Patrick Schnieder: Showveranstaltungen der SPD ersetzen keine Politik

21.12.2015

Patrick Schnieder kommentiert einen Pressetermin der Ministerpräsidentin, in dem sie Rechtskunde-Unterricht für Flüchtlinge vorstellt.

"Vor noch nicht einmal einem Jahr warf uns Frau Dreyer lautstark vor, das Flüchtlingsthema zu Wahlkampfzwecken zu missbrauchen und jetzt macht sie selbst genau das!" erklärte Schnieder im Hinblick auf die Veranstaltung in Gau-Algesheim.

Er verwies auf Richtermangel, ungelöste Personalprobleme in der Justiz und deren Folgen, wie geplatzte Haftbefehle. "Jetzt auch noch die Rechtskunde von Flüchtlingen auf die Freiwilligkeit und das Engagement der ohnehin schon vielfach überlasteten Behörden und deren Mitarbeiter abzuwälzen, ist typisch für die Politik der Landesregierung!", ergänzte der CDU Generalsekretär und weiter: "Die heutige Unterrichtsstunde des Justizministers ist nichts anderes, als eine einmalige Showveranstaltung."

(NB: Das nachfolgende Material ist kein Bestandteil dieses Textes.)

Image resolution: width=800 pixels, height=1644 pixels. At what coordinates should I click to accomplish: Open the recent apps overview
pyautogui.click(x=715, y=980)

Er verwies schliesslich auf die vier Flüchtlingsgipfel und vielen konkreten Konzepte der CDU Rheinland-Pfalz, die sich die Landesregierung nach und nach zu eigen gemacht hätte. Schnieder abschliessend: "Statt ständiger Pressetermine, die nur den Betrieb in den Einrichtungen aufhalten, sollte die Landesregierung lieber an ihre Schreibtische zurückkehren und Hausaufgaben machen!"